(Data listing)
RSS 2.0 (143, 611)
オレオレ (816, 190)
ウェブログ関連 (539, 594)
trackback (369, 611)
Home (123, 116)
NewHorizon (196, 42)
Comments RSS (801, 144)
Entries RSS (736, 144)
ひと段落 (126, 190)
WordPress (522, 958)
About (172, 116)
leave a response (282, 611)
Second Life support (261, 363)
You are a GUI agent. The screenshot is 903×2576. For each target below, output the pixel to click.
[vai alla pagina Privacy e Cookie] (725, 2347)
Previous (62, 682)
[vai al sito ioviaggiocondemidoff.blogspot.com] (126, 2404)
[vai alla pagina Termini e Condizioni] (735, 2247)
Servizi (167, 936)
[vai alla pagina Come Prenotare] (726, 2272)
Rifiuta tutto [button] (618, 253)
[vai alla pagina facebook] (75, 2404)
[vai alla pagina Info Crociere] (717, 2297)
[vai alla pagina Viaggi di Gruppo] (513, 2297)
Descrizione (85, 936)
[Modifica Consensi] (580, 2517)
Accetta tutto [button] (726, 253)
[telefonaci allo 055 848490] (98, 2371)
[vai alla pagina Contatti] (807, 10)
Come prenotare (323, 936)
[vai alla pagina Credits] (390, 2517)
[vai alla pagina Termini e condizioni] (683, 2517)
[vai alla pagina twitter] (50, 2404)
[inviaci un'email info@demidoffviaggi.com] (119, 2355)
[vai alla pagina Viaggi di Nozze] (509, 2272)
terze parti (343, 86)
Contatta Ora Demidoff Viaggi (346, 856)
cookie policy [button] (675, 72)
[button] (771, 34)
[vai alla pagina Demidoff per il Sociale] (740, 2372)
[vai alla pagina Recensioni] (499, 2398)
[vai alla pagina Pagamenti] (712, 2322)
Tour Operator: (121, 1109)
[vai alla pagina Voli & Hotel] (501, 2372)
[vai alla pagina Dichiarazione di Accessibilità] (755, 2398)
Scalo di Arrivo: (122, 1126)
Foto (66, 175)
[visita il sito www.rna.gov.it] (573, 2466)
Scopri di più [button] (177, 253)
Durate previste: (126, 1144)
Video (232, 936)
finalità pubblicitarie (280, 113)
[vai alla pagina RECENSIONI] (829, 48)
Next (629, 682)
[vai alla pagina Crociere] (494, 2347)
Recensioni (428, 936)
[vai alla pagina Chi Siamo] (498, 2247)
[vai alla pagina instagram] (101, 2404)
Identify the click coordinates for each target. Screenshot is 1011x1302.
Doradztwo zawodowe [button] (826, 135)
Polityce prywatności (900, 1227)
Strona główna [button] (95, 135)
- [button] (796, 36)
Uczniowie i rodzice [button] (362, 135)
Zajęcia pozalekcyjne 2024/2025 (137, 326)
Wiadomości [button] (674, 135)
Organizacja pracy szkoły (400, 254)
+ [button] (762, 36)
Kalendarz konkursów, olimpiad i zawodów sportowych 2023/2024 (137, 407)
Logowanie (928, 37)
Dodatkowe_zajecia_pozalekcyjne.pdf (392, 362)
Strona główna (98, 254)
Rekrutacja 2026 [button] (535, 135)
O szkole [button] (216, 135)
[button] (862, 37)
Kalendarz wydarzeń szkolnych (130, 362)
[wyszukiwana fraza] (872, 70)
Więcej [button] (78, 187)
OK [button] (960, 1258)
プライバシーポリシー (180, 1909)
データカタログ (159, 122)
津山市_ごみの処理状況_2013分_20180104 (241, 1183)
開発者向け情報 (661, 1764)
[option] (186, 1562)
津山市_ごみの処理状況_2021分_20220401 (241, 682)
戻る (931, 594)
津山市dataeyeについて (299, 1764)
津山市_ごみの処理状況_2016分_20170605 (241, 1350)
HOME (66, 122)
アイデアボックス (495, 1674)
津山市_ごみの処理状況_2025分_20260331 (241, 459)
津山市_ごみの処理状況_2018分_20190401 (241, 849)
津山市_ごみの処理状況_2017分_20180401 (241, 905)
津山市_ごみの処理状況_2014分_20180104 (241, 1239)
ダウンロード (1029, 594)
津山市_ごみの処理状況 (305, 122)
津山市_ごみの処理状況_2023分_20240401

◆ GIVEN EXERCISE ◆
Copy all of the material above line by line, keeping every character unchanged.

◆ ANSWER BELOW ◆
RSS 2.0 (143, 611)
オレオレ (816, 190)
ウェブログ関連 (539, 594)
trackback (369, 611)
Home (123, 116)
NewHorizon (196, 42)
Comments RSS (801, 144)
Entries RSS (736, 144)
ひと段落 (126, 190)
WordPress (522, 958)
About (172, 116)
leave a response (282, 611)
Second Life support (261, 363)
You are a GUI agent. The screenshot is 903×2576. For each target below, output the pixel to click.
[vai alla pagina Privacy e Cookie] (725, 2347)
Previous (62, 682)
[vai al sito ioviaggiocondemidoff.blogspot.com] (126, 2404)
[vai alla pagina Termini e Condizioni] (735, 2247)
Servizi (167, 936)
[vai alla pagina Come Prenotare] (726, 2272)
Rifiuta tutto [button] (618, 253)
[vai alla pagina facebook] (75, 2404)
[vai alla pagina Info Crociere] (717, 2297)
[vai alla pagina Viaggi di Gruppo] (513, 2297)
Descrizione (85, 936)
[Modifica Consensi] (580, 2517)
Accetta tutto [button] (726, 253)
[telefonaci allo 055 848490] (98, 2371)
[vai alla pagina Contatti] (807, 10)
Come prenotare (323, 936)
[vai alla pagina Credits] (390, 2517)
[vai alla pagina Termini e condizioni] (683, 2517)
[vai alla pagina twitter] (50, 2404)
[inviaci un'email info@demidoffviaggi.com] (119, 2355)
[vai alla pagina Viaggi di Nozze] (509, 2272)
terze parti (343, 86)
Contatta Ora Demidoff Viaggi (346, 856)
cookie policy [button] (675, 72)
[button] (771, 34)
[vai alla pagina Demidoff per il Sociale] (740, 2372)
[vai alla pagina Recensioni] (499, 2398)
[vai alla pagina Pagamenti] (712, 2322)
Tour Operator: (121, 1109)
[vai alla pagina Voli & Hotel] (501, 2372)
[vai alla pagina Dichiarazione di Accessibilità] (755, 2398)
Scalo di Arrivo: (122, 1126)
Foto (66, 175)
[visita il sito www.rna.gov.it] (573, 2466)
Scopri di più [button] (177, 253)
Durate previste: (126, 1144)
Video (232, 936)
finalità pubblicitarie (280, 113)
[vai alla pagina RECENSIONI] (829, 48)
Next (629, 682)
[vai alla pagina Crociere] (494, 2347)
Recensioni (428, 936)
[vai alla pagina Chi Siamo] (498, 2247)
[vai alla pagina instagram] (101, 2404)
Identify the click coordinates for each target. Screenshot is 1011x1302.
Doradztwo zawodowe [button] (826, 135)
Polityce prywatności (900, 1227)
Strona główna [button] (95, 135)
- [button] (796, 36)
Uczniowie i rodzice [button] (362, 135)
Zajęcia pozalekcyjne 2024/2025 (137, 326)
Wiadomości [button] (674, 135)
Organizacja pracy szkoły (400, 254)
+ [button] (762, 36)
Kalendarz konkursów, olimpiad i zawodów sportowych 2023/2024 (137, 407)
Logowanie (928, 37)
Dodatkowe_zajecia_pozalekcyjne.pdf (392, 362)
Strona główna (98, 254)
Rekrutacja 2026 [button] (535, 135)
O szkole [button] (216, 135)
[button] (862, 37)
Kalendarz wydarzeń szkolnych (130, 362)
[wyszukiwana fraza] (872, 70)
Więcej [button] (78, 187)
OK [button] (960, 1258)
プライバシーポリシー (180, 1909)
データカタログ (159, 122)
津山市_ごみの処理状況_2013分_20180104 (241, 1183)
開発者向け情報 (661, 1764)
[option] (186, 1562)
津山市_ごみの処理状況_2021分_20220401 (241, 682)
戻る (931, 594)
津山市dataeyeについて (299, 1764)
津山市_ごみの処理状況_2016分_20170605 (241, 1350)
HOME (66, 122)
アイデアボックス (495, 1674)
津山市_ごみの処理状況_2025分_20260331 (241, 459)
津山市_ごみの処理状況_2018分_20190401 (241, 849)
津山市_ごみの処理状況_2017分_20180401 (241, 905)
津山市_ごみの処理状況_2014分_20180104 (241, 1239)
ダウンロード (1029, 594)
津山市_ごみの処理状況 (305, 122)
津山市_ごみの処理状況_2023分_20240401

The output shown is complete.